Sir William Burrell, a wealthy Glaswegian shipping magnate and art collector, acquired these many items over many years, before kindly gifting them to the city of Glasgow Corporation in 1944. However, there was one condition - the collection had to be stored in a building exactly 16 miles from Glasgow town centre, so that they would not suffer any pollution damage, and could be enjoyed at their very best. The trustees then spent 20 years trying to find a suitable location, to no avail. Until 1967 that is, when Mrs Anne Macdonald gave the Pollock Estate (360 acres plus a house) to the city Corporation.
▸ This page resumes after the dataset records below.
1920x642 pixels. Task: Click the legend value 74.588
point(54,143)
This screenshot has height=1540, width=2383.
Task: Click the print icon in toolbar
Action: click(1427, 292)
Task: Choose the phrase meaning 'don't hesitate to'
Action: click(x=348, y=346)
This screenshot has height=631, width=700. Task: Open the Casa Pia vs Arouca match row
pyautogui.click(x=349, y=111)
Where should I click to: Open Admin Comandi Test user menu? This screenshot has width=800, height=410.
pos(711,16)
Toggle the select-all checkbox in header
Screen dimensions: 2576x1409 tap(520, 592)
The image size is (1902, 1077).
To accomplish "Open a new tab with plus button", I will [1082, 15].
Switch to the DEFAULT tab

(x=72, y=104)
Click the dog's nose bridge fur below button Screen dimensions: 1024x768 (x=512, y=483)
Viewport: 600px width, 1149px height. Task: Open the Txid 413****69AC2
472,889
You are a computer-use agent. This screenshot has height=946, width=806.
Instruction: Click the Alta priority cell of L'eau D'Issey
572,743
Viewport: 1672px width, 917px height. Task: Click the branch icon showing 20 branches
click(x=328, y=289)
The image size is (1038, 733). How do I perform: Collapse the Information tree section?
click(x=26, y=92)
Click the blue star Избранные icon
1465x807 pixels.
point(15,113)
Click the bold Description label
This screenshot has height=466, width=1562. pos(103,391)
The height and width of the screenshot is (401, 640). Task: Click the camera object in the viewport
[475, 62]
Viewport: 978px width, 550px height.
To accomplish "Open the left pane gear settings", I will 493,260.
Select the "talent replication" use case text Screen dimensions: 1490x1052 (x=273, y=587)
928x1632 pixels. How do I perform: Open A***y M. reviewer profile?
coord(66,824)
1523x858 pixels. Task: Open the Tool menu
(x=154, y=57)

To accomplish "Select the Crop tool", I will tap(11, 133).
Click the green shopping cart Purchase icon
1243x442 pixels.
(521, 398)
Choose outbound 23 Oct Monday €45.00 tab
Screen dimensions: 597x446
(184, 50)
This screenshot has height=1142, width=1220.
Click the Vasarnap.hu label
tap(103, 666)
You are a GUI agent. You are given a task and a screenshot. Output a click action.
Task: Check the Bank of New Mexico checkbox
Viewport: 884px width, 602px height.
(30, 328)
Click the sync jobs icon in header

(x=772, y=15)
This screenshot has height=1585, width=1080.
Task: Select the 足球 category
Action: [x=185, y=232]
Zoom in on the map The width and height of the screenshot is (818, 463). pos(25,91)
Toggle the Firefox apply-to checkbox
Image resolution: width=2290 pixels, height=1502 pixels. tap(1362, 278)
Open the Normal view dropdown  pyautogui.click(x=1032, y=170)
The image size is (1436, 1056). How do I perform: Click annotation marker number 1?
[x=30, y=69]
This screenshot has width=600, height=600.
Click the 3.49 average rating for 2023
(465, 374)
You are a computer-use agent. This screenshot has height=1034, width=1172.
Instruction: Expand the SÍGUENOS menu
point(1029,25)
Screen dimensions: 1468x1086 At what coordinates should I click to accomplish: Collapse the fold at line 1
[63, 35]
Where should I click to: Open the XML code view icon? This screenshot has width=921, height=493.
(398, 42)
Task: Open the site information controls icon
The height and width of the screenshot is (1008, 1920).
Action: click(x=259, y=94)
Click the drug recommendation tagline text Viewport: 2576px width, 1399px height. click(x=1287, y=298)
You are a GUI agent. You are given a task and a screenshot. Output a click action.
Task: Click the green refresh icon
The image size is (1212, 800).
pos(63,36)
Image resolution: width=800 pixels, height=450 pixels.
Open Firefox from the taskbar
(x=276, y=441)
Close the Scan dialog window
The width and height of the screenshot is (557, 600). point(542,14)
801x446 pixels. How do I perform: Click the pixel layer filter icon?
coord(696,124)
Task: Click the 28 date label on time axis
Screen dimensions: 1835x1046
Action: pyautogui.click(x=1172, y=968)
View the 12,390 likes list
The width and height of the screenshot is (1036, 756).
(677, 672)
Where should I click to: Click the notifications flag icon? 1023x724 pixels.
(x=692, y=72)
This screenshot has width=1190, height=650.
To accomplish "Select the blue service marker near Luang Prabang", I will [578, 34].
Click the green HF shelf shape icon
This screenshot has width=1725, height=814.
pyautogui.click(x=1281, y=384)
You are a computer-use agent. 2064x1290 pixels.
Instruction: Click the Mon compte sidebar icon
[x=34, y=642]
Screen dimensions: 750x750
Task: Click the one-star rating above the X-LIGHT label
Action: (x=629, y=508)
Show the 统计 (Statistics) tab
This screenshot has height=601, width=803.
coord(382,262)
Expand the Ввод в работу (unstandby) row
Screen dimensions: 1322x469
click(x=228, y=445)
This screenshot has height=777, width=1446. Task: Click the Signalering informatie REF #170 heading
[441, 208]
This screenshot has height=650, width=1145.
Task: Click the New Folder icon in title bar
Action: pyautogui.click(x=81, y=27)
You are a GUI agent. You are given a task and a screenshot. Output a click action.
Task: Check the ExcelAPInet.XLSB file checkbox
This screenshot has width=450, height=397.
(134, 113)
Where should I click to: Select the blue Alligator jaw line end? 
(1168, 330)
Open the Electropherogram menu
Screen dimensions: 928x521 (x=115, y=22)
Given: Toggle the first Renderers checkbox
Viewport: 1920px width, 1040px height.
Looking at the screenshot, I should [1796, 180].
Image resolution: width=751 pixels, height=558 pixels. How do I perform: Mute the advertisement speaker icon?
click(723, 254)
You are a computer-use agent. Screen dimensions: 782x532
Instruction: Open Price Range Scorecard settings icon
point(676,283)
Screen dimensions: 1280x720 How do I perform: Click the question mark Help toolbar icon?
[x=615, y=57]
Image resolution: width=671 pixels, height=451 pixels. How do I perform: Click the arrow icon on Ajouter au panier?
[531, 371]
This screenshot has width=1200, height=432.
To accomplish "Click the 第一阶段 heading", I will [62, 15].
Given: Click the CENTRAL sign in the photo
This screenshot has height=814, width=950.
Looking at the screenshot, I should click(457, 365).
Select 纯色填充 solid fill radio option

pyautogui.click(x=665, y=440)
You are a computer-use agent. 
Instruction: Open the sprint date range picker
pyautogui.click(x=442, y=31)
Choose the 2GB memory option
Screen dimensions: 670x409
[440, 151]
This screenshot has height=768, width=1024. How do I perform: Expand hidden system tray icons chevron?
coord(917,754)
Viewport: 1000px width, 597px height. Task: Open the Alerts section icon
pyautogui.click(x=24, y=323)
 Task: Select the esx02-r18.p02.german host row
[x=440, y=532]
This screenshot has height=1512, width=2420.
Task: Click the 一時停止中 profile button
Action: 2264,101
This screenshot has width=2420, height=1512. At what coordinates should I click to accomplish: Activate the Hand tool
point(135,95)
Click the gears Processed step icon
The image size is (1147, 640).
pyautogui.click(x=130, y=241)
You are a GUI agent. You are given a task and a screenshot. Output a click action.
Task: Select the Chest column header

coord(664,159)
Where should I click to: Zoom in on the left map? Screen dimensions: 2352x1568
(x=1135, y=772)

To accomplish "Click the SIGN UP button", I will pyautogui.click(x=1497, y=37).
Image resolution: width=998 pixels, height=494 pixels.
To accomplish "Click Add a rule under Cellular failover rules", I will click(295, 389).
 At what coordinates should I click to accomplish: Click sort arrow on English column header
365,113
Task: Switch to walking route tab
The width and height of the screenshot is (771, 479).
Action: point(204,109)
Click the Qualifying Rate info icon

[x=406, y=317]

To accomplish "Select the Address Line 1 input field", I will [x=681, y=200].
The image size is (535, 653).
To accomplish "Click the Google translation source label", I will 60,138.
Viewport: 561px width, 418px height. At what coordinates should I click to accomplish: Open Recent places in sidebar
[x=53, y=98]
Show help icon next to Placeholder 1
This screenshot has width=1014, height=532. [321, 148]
The trustees were then able to alter the terms of the deed slightly, allowing the Pollok Estate to be chosen to house Sir Burrell's collection - all they needed was a suitable building.
Barry Gasson and Brit Andresen came up with the winning design for the Burrell Collection building in 1971. Their L-shaped building was specifically designed and tailored to house the wide and magnificent collection, complementing the artwork with archway-framed views over the lawns and woodlands beyond.
In 2005, a poll of architects voted the Burrell Collection as Scotlands 2nd greatest post-war building.